INSTRUCTIONS TO FOLLOW: Copy each line of the following material that has the string "minus".

TASK INPUT:
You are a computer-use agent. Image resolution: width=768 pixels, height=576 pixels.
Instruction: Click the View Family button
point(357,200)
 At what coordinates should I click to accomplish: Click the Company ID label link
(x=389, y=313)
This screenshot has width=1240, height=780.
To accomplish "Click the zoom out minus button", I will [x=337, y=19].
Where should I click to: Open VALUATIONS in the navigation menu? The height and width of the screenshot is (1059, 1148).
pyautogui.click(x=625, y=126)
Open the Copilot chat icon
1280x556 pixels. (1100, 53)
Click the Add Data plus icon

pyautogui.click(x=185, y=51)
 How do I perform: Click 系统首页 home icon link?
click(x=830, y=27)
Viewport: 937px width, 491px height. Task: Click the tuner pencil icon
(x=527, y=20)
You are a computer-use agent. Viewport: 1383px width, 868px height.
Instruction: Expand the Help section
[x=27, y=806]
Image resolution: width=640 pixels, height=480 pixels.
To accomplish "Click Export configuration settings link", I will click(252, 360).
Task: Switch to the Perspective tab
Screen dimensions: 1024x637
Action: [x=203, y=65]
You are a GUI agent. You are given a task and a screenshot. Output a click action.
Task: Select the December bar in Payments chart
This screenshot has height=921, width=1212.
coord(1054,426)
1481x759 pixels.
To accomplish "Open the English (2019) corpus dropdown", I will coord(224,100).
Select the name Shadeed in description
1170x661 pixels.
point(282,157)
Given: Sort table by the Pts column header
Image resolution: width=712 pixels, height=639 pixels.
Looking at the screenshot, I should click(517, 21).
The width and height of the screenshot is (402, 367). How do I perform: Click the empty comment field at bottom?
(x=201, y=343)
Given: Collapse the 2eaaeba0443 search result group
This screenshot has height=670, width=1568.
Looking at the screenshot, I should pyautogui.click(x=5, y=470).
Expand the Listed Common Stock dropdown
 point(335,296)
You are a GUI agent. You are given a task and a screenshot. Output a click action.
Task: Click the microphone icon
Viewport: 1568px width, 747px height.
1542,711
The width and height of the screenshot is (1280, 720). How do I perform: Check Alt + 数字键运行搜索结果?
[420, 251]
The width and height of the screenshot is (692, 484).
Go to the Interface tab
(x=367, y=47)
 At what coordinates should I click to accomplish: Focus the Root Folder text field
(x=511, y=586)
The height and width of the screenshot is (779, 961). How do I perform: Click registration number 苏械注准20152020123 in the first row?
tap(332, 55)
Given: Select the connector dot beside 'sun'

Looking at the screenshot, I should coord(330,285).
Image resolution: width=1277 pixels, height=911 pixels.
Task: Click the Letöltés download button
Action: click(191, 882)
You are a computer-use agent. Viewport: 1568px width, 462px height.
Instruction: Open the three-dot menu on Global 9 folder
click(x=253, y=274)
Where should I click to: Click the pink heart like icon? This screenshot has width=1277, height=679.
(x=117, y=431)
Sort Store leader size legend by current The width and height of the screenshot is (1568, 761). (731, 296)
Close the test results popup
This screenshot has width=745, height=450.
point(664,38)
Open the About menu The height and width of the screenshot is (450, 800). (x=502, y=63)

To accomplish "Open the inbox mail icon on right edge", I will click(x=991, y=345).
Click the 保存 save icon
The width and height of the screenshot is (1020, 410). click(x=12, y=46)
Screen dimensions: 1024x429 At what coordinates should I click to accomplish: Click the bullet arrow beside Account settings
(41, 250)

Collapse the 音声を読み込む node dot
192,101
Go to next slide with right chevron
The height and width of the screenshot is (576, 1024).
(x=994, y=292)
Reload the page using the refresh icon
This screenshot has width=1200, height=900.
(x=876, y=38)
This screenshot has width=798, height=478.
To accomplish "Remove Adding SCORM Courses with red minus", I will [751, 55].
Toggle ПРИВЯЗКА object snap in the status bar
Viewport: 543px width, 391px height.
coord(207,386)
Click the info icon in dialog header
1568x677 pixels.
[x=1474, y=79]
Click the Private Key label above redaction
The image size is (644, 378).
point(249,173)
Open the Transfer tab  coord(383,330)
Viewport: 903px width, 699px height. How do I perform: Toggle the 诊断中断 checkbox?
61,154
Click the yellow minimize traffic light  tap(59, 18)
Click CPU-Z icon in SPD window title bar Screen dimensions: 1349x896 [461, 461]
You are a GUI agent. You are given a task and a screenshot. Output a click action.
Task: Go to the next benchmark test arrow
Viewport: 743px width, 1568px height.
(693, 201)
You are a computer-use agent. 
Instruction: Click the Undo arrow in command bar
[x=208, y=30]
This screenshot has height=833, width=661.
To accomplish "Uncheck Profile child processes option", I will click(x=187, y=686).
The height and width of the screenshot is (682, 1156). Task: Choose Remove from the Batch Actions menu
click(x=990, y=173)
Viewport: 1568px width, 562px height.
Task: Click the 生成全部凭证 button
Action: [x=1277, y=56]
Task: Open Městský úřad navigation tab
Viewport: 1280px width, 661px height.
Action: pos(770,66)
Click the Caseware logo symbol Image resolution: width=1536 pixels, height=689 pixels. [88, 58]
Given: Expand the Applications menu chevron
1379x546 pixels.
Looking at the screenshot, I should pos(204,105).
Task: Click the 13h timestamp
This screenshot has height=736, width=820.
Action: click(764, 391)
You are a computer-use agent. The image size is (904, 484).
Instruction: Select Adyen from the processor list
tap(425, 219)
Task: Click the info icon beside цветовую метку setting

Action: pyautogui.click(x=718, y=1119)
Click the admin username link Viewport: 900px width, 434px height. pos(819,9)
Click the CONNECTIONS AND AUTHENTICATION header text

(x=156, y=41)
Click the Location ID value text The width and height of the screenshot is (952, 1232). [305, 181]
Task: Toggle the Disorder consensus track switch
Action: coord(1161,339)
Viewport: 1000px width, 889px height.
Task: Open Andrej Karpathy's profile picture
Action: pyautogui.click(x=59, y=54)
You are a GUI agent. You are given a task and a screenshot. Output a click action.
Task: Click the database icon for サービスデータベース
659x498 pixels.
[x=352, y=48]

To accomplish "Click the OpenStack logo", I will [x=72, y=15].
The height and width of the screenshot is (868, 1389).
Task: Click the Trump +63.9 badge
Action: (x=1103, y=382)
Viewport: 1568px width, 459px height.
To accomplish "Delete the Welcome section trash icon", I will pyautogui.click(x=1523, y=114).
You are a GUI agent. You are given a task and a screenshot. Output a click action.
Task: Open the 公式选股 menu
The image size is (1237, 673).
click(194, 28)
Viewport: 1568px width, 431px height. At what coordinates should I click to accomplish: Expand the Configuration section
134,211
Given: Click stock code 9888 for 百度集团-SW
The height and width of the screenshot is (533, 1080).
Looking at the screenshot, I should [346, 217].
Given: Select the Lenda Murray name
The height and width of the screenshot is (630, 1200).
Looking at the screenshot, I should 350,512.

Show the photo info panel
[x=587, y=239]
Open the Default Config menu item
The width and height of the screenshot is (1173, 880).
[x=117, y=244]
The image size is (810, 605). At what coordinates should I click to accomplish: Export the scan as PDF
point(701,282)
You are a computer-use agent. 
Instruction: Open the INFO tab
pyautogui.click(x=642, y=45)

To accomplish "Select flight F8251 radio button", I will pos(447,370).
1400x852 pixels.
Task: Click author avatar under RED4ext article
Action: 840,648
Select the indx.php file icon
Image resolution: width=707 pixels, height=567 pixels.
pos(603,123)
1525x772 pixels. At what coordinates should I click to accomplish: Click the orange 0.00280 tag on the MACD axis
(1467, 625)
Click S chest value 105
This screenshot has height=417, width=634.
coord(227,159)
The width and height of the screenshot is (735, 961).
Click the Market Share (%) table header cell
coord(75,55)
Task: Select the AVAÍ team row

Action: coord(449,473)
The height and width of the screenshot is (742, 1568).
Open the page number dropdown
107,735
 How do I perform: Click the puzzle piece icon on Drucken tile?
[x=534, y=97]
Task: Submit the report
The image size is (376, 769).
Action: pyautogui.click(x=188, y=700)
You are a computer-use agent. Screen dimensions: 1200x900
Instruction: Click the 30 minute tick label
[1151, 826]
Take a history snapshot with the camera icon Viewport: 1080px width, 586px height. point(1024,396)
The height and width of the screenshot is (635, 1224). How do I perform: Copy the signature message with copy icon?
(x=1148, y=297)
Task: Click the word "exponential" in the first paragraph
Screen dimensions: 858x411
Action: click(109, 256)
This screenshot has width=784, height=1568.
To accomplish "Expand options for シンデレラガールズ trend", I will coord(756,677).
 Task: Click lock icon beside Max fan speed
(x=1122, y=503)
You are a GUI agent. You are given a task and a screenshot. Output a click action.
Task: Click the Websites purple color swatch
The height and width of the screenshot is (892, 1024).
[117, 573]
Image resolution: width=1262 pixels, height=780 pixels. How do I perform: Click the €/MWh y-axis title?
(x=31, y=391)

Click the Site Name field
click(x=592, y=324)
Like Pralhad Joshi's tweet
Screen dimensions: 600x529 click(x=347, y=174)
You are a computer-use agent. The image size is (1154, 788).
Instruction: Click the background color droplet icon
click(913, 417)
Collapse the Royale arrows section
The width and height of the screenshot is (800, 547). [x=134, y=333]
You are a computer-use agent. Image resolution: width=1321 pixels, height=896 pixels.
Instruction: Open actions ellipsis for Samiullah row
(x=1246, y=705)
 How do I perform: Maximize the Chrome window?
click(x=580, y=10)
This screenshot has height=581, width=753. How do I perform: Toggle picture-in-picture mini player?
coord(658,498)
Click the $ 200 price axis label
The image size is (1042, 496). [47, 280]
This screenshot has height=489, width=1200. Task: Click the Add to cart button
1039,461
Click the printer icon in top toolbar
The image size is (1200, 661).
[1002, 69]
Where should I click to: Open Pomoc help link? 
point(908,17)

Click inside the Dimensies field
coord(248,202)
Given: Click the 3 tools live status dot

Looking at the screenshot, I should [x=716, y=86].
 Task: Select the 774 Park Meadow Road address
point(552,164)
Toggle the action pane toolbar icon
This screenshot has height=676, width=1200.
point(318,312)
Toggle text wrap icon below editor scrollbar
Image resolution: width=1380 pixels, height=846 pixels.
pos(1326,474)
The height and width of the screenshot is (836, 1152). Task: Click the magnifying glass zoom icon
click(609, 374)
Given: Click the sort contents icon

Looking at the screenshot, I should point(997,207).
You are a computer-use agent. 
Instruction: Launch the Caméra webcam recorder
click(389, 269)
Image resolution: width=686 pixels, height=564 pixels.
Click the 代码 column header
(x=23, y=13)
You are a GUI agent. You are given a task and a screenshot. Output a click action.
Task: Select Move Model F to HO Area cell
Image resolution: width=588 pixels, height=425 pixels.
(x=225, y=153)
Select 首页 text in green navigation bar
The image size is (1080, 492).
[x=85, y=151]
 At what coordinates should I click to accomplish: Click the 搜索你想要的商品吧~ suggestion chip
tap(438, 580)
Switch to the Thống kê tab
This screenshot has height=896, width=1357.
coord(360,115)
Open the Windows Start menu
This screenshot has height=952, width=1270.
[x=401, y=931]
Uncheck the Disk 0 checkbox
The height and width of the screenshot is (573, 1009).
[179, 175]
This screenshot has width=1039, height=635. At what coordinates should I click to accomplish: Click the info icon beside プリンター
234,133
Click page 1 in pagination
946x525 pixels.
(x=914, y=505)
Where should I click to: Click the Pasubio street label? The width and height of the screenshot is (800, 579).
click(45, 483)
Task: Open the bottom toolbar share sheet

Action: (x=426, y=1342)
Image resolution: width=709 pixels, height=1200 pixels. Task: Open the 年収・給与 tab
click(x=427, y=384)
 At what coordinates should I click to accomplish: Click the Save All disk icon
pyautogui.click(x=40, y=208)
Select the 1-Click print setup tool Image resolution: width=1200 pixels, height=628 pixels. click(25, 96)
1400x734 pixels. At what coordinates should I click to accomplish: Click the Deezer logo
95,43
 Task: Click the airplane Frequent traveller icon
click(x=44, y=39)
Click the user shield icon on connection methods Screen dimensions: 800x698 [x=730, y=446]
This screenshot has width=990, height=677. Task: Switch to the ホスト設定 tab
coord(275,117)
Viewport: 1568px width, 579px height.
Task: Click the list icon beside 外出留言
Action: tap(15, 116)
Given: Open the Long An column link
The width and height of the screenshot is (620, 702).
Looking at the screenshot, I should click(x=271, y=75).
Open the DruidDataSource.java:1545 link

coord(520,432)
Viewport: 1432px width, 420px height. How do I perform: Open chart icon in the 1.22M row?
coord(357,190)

EXERCISE SOLUTION:
To accomplish "Click the zoom out minus button", I will [x=337, y=19].
To accomplish "Remove Adding SCORM Courses with red minus", I will [751, 55].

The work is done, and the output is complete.